> _WORK REQUEST_:
Word for word, copy the records that follow.

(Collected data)

----

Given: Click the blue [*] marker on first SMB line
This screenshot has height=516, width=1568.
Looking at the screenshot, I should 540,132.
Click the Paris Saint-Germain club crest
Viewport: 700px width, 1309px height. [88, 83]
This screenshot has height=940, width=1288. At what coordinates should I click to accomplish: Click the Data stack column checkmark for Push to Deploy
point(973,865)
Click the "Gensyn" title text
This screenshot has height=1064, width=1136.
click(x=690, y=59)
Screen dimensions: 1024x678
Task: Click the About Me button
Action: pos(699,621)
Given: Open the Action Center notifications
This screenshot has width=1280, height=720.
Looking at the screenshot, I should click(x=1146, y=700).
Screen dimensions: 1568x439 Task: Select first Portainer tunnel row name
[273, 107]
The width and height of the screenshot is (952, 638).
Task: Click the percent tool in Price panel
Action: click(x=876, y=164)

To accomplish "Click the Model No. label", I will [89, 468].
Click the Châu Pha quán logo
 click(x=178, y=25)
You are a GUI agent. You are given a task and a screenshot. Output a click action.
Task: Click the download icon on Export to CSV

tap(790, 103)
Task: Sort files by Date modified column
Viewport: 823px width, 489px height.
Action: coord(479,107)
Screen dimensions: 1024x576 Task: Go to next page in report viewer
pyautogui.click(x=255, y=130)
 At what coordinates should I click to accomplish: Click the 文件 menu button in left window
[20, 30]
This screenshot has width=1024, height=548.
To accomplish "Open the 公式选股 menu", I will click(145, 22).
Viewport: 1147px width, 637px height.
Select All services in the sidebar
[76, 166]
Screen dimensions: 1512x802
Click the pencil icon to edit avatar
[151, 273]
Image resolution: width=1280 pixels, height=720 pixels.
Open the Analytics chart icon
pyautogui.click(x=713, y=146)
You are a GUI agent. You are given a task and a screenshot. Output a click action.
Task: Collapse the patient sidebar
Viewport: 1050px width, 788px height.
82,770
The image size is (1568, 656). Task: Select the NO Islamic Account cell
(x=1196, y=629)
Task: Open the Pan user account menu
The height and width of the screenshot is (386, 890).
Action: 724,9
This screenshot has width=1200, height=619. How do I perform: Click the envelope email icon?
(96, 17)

----

> _REPLY TO THE TASK_:
Given: Click the blue [*] marker on first SMB line
This screenshot has height=516, width=1568.
Looking at the screenshot, I should 540,132.
Click the Paris Saint-Germain club crest
Viewport: 700px width, 1309px height. [88, 83]
This screenshot has height=940, width=1288. At what coordinates should I click to accomplish: Click the Data stack column checkmark for Push to Deploy
point(973,865)
Click the "Gensyn" title text
This screenshot has height=1064, width=1136.
click(x=690, y=59)
Screen dimensions: 1024x678
Task: Click the About Me button
Action: pos(699,621)
Given: Open the Action Center notifications
This screenshot has width=1280, height=720.
Looking at the screenshot, I should click(x=1146, y=700).
Screen dimensions: 1568x439 Task: Select first Portainer tunnel row name
[273, 107]
The width and height of the screenshot is (952, 638).
Task: Click the percent tool in Price panel
Action: click(x=876, y=164)

To accomplish "Click the Model No. label", I will [89, 468].
Click the Châu Pha quán logo
 click(x=178, y=25)
You are a GUI agent. You are given a task and a screenshot. Output a click action.
Task: Click the download icon on Export to CSV

tap(790, 103)
Task: Sort files by Date modified column
Viewport: 823px width, 489px height.
Action: coord(479,107)
Screen dimensions: 1024x576 Task: Go to next page in report viewer
pyautogui.click(x=255, y=130)
 At what coordinates should I click to accomplish: Click the 文件 menu button in left window
[20, 30]
This screenshot has width=1024, height=548.
To accomplish "Open the 公式选股 menu", I will click(145, 22).
Viewport: 1147px width, 637px height.
Select All services in the sidebar
[76, 166]
Screen dimensions: 1512x802
Click the pencil icon to edit avatar
[151, 273]
Image resolution: width=1280 pixels, height=720 pixels.
Open the Analytics chart icon
pyautogui.click(x=713, y=146)
You are a GUI agent. You are given a task and a screenshot. Output a click action.
Task: Collapse the patient sidebar
Viewport: 1050px width, 788px height.
82,770
The image size is (1568, 656). Task: Select the NO Islamic Account cell
(x=1196, y=629)
Task: Open the Pan user account menu
The height and width of the screenshot is (386, 890).
Action: 724,9
This screenshot has width=1200, height=619. How do I perform: Click the envelope email icon?
(96, 17)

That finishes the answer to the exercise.